Dalla parte giusta
Agata, 27 anni, ha scelto di fare la tutor per i minori stranieri non accompagnati.
di Stefania Careddu
“Non abbiamo colpe se siamo nati dalla parte sbagliata e soprattutto voi non avete alcun merito di essere nati dalla parte giusta”. La risposta di un rifugiato somalo a chi gli chiedeva perché aveva deciso di fuggire è la “molla” che ha spinto Agata Cultraro a diventare una tutor per minori stranieri non accompagnati. Ventisette anni, al termine degli studi in psicologia, con in tasca la significativa esperienza del servizio civile svolto in una struttura di seconda accoglienza, decide di mettere a disposizione tempo, energie, competenze per seguire, a livello giuridico ma anche emotivo e umano, quei ragazzi non ancora maggiorenni che arrivano in Italia da soli e hanno bisogno di qualcuno che li rappresenti legalmente. Frequenta il corso organizzato a Catania dal Centro Mediterraneo Giorgio La Pira in collaborazione con la Fondazione Migrantes e l’Associazione per gli Studi Giuridici sull’Immigrazione per ottenere “gli strumenti teorici e pratici” e sei mesi fa viene iscritta nell’elenco dei Tutori. “Da quando ho iniziato – racconta Agata – ho avuto la delega di una ventina di minori distribuiti tra la mia città, Scordia, Caltagirone e altri comuni limitrofi della provincia. Il rapporto dovrebbe essere uno ad uno, ma in concreto questo non è possibile perché i tutor sono pochi e i minori molti. Attualmente ne seguo 14, tra cui una ragazza e una neonata, figlia di una minorenne affidata già ad un altro tutor”. Per tutti loro è come una sorella, un’amica. “In realtà, anche un po’ nonna – sorride – dal momento che uno dei primi ragazzi, che ha appena compiuto 18 anni ma che continuo a seguire, è diventato papà”.

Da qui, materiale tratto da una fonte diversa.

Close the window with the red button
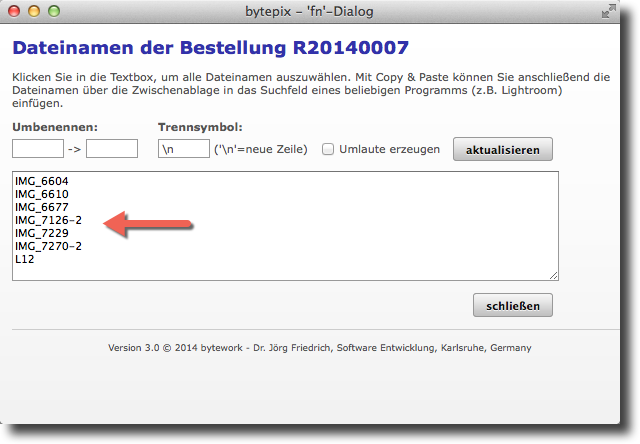Image resolution: width=640 pixels, height=444 pixels. point(14,12)
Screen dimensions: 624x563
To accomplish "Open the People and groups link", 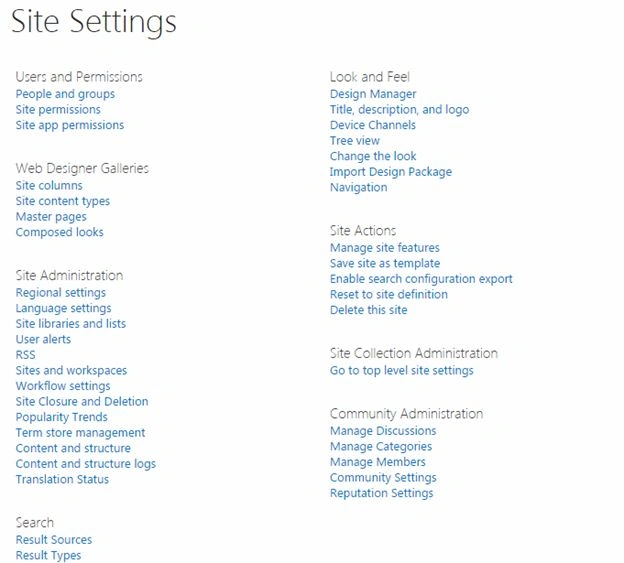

“La maggior parte dei minori richiede la protezione internazionale e per poter fare l’audizione davanti alla Commissione il tutore è indispensabile”, spiega Agata sottolineando che “quello è un momento particolarmente delicato perché il ragazzo racconta la sua storia, il perché è scappato e perché non può tornare a casa”. “È qui che spesso vengono fuori elementi mai detti, in cui emerge tutto il vissuto emotivo del ragazzo che si gioca tutte le carte per avere la possibilità di restare in Italia e tu sei lì, spesso a fare da scudo”, confida la giovane tutor evidenziando l’importanza per il minore di avere questa figura di riferimento, sebbene l’iter duri ancora molto. L’abbinamento infatti “viene fatto con tempi lunghi, anche un anno dopo rispetto all’arrivo del ragazzo. Capita che il tutor sia presente dall’inizio del percorso, ma nella stragrande maggioranza delle volte si inserisce in un iter già avviato dalla comunità di accoglienza”. Sia in un caso che nell’altro “ci scambiamo subito i numeri di telefono così possono chiamarmi quando vogliono, se hanno una difficoltà, un problema da risolvere o semplicemente voglia di chiacchierare. Sanno che c’è qualcuno che pensa a loro, che non sono dei numeri e che non sono soli”, sottolinea la giovane di Scordia che si dice “orgogliosa” della scelta fatta. “Non giochiamo ad armi pari: loro lottano per quei bisogni che per noi sono scontati. Stando con questi ragazzi – dice – ti rendi conto della relatività del tuo mondo”. Come quella volta che, conclude Agata, “andai a fare visita ad un minore ricoverato in ospedale a causa di una tubercolosi che, nonostante la sofferenza e la noia di trovarsi in un posto dove non conosceva nessuno e dove capiva poco, mi accolse con un grande sorriso. Gli chiesi il motivo di quel sorriso. Mi rispose che il suo nome in italiano significava ‘Felice’ e che quindi non poteva che esserlo”.